On the subject of the partnership, the applicant has been very evasive in providing the names of the partnership saying it was no business of others.
However, The Partnership Act of BC states that every registered partnership must maintain a current list of all partners at its registered address, available to "any person" wishing the information, without fee or charge.
On August 15th, a couple of interested people attended the registered office of the partnership on the Klahoose reserve and requested a list of the partners involved. They were refused by the chief and one councillor, and not very politely, to the point it might have been construed as verbal abuse.
What do they have to hide?
A letter of complaint has now been filed with the Registrar of Companies seeking remedy by the persons seeking the information.

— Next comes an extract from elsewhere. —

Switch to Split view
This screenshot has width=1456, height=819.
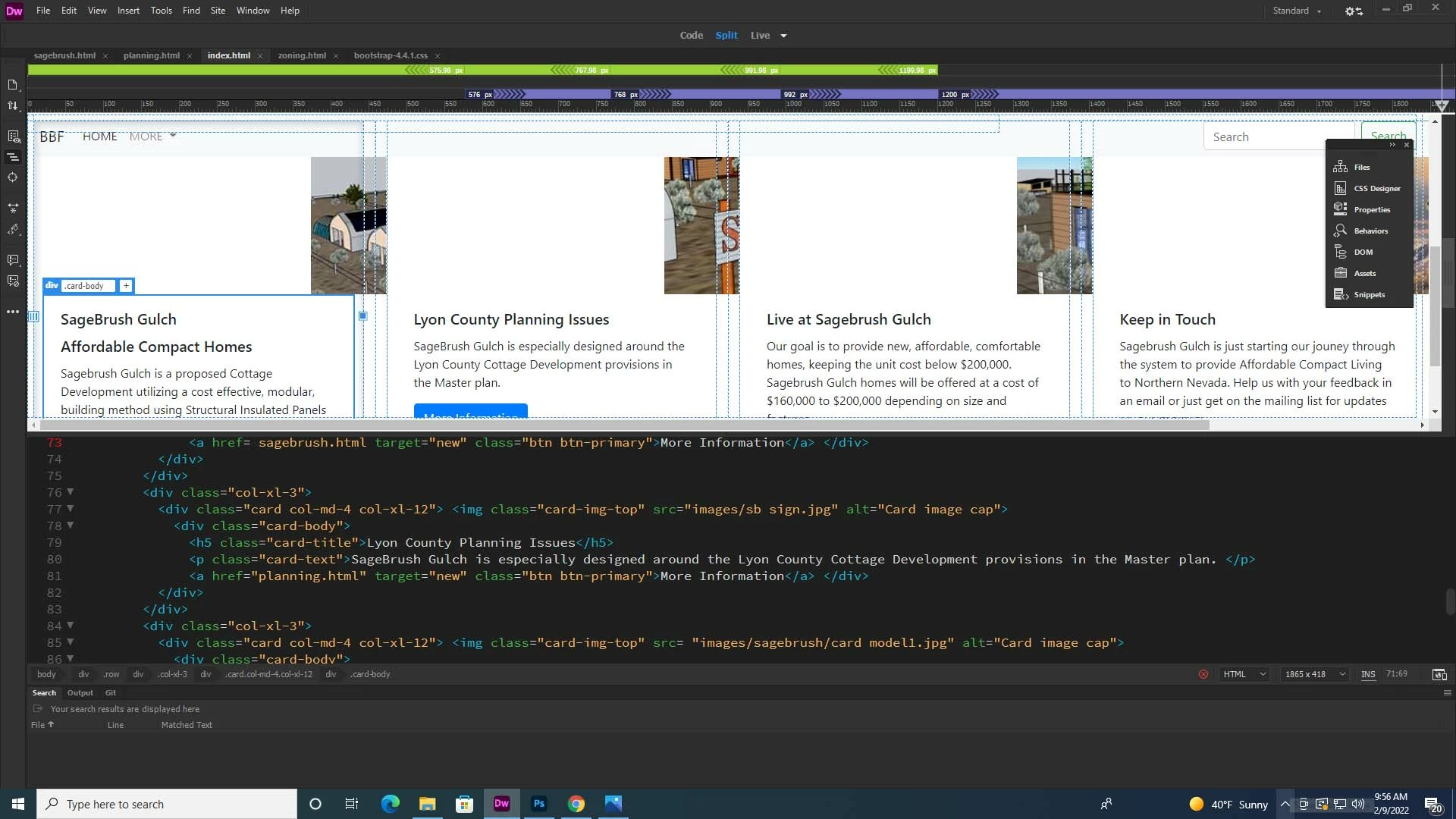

The provincial government officials making this decision do not have to answer to anyone. Why should they? They will continue to be employed by the province, receive their salaries and benefits, BUT you as elected directors of the SRD must answer to your constituents every three years. You also have a broader, more encompassing responsibility to your communities, including a fiduciary one.
We believe that the obvious impact of this development on local existing businesses if it were allowed to proceed played a role in your decision as it should have done when FLNR were making theirs.
Also, please bear in mind that this could happen again in any one of your communities given similar circumstances.
Where do we go from here? Will this board reverse its decision? Or will you stand by the process that you are required to follow? I remind you again of the impact on local, existing, taxpaying businesses.
We will continue to make our position known to the Premier and key Ministers.
Thank you for your time and the opportunity to communicate our positions and comments.